# START OF Exercise inputs

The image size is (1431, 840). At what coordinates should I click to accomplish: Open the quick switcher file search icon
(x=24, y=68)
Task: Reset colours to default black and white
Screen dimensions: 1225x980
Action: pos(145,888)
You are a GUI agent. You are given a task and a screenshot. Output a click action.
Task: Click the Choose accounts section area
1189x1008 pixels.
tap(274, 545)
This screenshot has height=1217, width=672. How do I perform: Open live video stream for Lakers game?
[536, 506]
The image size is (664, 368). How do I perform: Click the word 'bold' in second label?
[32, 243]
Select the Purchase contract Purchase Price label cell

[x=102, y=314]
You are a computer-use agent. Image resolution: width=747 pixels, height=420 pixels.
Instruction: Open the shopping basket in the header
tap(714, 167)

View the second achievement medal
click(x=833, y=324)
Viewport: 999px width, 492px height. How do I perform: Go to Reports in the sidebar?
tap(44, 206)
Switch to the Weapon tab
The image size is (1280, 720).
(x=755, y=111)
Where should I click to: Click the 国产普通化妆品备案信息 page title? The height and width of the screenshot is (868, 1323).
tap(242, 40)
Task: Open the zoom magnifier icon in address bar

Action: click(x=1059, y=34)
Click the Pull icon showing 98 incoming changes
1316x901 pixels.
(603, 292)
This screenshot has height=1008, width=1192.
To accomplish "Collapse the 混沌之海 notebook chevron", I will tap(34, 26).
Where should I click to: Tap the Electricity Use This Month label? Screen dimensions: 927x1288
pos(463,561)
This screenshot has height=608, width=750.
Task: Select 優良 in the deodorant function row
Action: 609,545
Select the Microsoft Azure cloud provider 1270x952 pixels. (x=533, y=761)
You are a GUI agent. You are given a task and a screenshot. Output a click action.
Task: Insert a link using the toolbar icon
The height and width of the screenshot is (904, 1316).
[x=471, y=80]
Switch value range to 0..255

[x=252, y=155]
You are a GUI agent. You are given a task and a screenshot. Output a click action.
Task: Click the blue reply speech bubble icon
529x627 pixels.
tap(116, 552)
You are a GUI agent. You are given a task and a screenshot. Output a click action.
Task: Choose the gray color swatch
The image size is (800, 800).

# END OF Exercise inputs

=== Written problem ===
Reproduce the data above verbatim, everything from the line containing "You are a computer-use" down to the line containing "Select the Microsoft", including both of those lines.

=== Answer below ===
You are a computer-use agent. Image resolution: width=747 pixels, height=420 pixels.
Instruction: Open the shopping basket in the header
tap(714, 167)

View the second achievement medal
click(x=833, y=324)
Viewport: 999px width, 492px height. How do I perform: Go to Reports in the sidebar?
tap(44, 206)
Switch to the Weapon tab
The image size is (1280, 720).
(x=755, y=111)
Where should I click to: Click the 国产普通化妆品备案信息 page title? The height and width of the screenshot is (868, 1323).
tap(242, 40)
Task: Open the zoom magnifier icon in address bar

Action: click(x=1059, y=34)
Click the Pull icon showing 98 incoming changes
1316x901 pixels.
(603, 292)
This screenshot has height=1008, width=1192.
To accomplish "Collapse the 混沌之海 notebook chevron", I will tap(34, 26).
Where should I click to: Tap the Electricity Use This Month label? Screen dimensions: 927x1288
pos(463,561)
This screenshot has height=608, width=750.
Task: Select 優良 in the deodorant function row
Action: 609,545
Select the Microsoft Azure cloud provider 1270x952 pixels. (x=533, y=761)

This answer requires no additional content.